Director D. Smith couldn't be happier about her new documentary, "Kokomo City," being compared to 1990's "Paris Is Burning."
"I think it's a tremendous comparison because 'Paris Is Burning' was so groundbreaking when it happened," she recently told CNN. "I will never forget the first time I saw it, so for people to compare such a film to what I've done with my first film, I'm just blown away by that."
"Paris Is Burning" gave the world a glimpse into the ballroom culture in New York City, shining a spotlight on the LGBTQ+ community of the mid-to-late 1980s there.
Smith's film does the same for Black transgender sex workers in New York City and Atlanta today.
The film is raw and unflinching, featuring discussions that range from the danger the women often face to the men who are secretly attracted to and patronizing them. It's already won two awards at the Sundance Film Festival and made headlines, unfortunately in part due to a tragedy.
One of the women who appears in the film, Koko Da Doll, was reportedly shot to death in Atlanta in April. Smith said it's been "very tough" losing her even though the pair didn't know each other prior to filming.
"When I met Koko she cried within 30 seconds to a minute of us talking," Smith said. "She put on this whole thing of trying to be so tough and having it together, but she was the sweetest, biggest teddy bear in the whole film and her vulnerability, I was just drawn to it."
Sadly, Smith said that were it not Koko Da Doll, "some other trans woman in Atlanta" would have been murdered, which factored into her desire to peel back the curtain on the reality of the lives of those like her -- a reality that does include the possibility of violence.
"Koko's passing really created an even higher urgency to tell this story and to release this film," Smith added.
If her scenes with the women feel feel incredibly intimate, it's because Smith related to her subjects as a trans woman herself.
A former music producer, she says she was blackballed from the industry following her transition.
Her desire to tell the stories of trans women who had to turn to sex work came from her own experience of how difficult it can be to find employment in a world that is sometimes far from accepting.
Plus, Smith said, she believes that on some levels the trans experience has become "boring to people."

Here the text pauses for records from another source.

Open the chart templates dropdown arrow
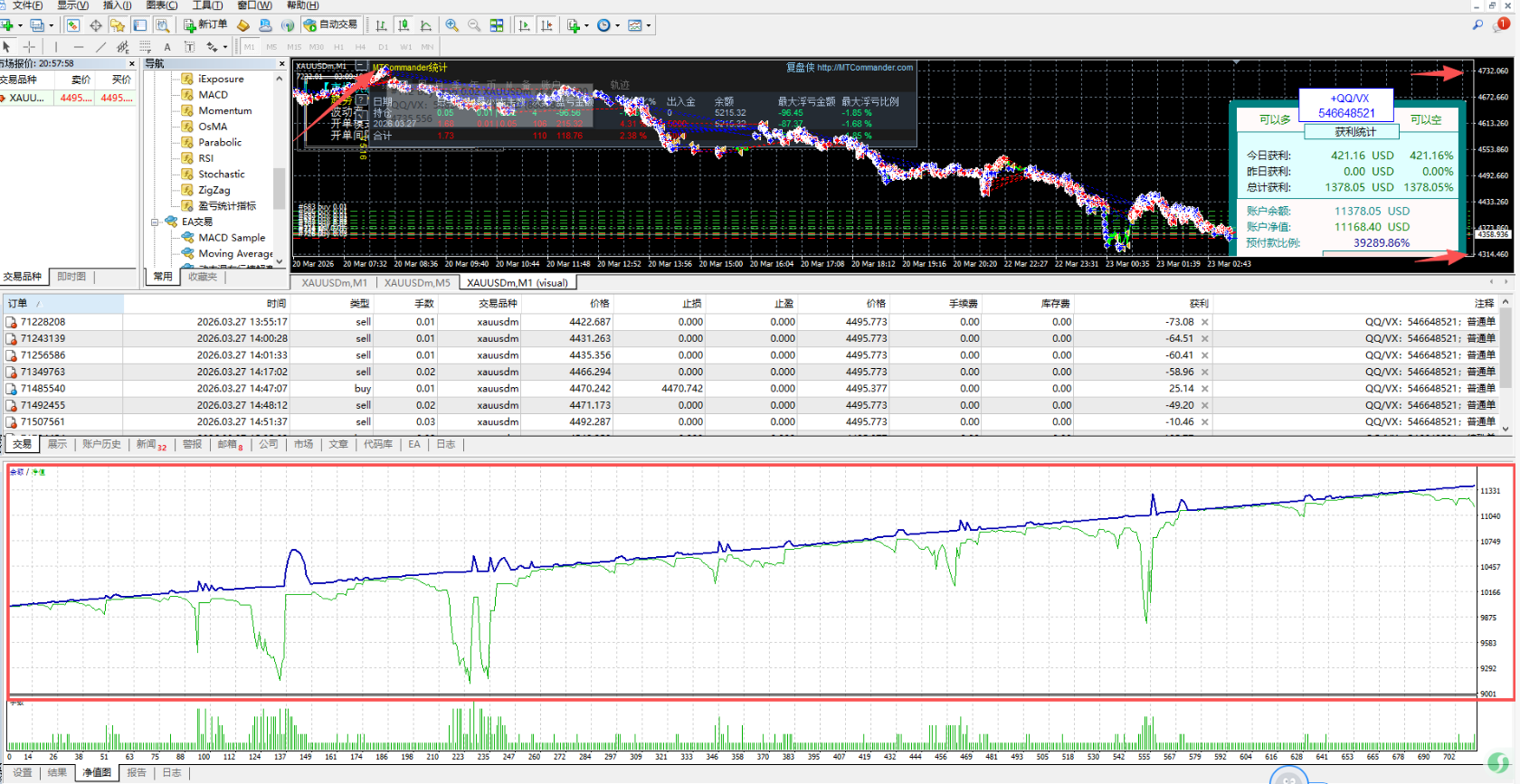 pyautogui.click(x=649, y=26)
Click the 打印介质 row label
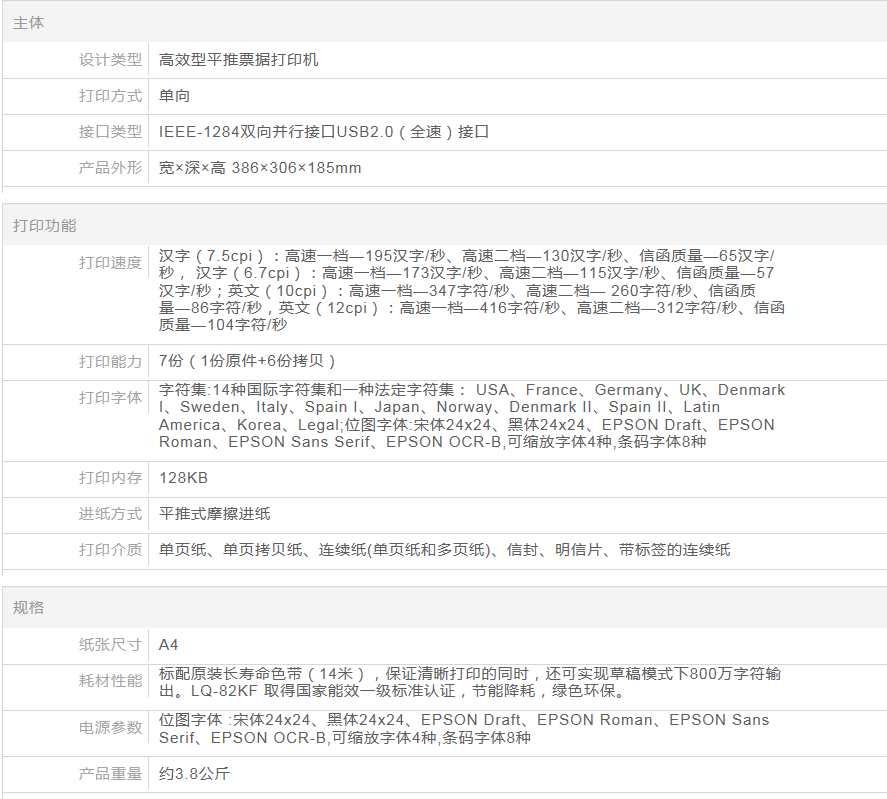 (110, 550)
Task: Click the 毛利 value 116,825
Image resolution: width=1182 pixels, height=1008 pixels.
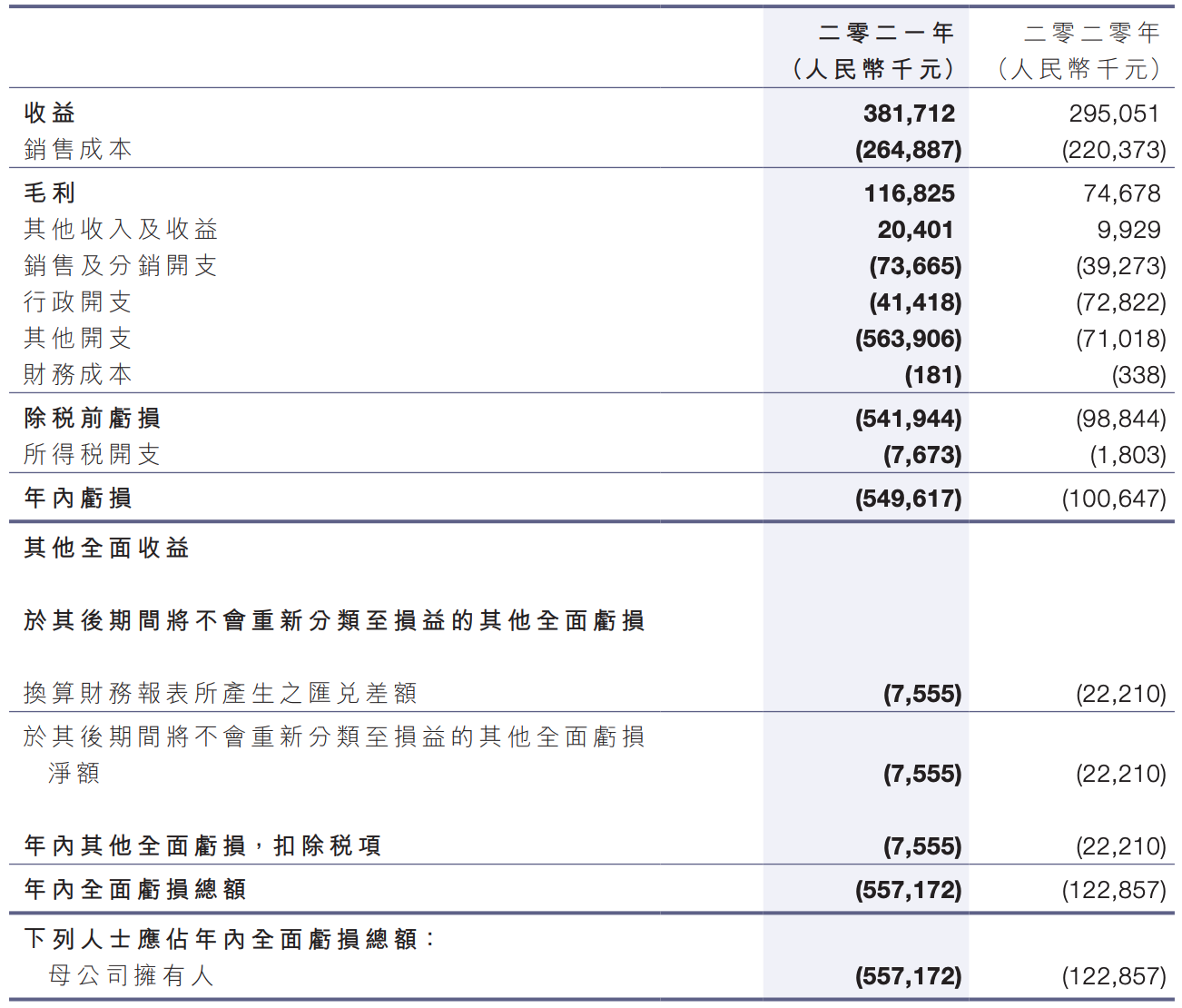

"I'm glad that people want us protected," she said. "But when you make us into superhuman, untouchable, intangible, unreachable people, we experience animosity, you know?"
Liyah Mitchell, a trans woman who appears in the film, told CNN it's time to tell such stories because "we can't continue to sweep it under the rug or act like transgender women do not exist, sex workers do not exist of all walks of life."
"This is the conversation that was needed. This is monumental, this is something to start a movement," she said. "There are a younger generation of transgender kids and people coming up that want to see people on TV that look like them. So I feel like this is the perfect opportunity to make us more relatable and to show us in a positive way."
Dominique Silver also appears in the film and was happy with the tone it set in terms of the need for mutual respect between Black women and Black trans women.
"We grew up with and I grew up with Black women," Silver said. "My mother, to me, she is, was, the ultimate and I've always wanted to be a Black woman, a Black trans woman. And there's no beef between us. Like, if we join together and instead of being so apart, imagine what we can do."
Mitchell said that projects such as "Kokomo City" are much needed given the current political climate in which LGBTQ+ rights are increasingly being rolled back with discriminatory laws placed on the books.
"I'm hoping that maybe this could put us into the right direction of having topics to break down those stigmas and normalize trans people in society," she said. "So maybe we can help get some of those laws and stuff dismantled."
"Kokomo City" is out in theaters in limited release on Friday.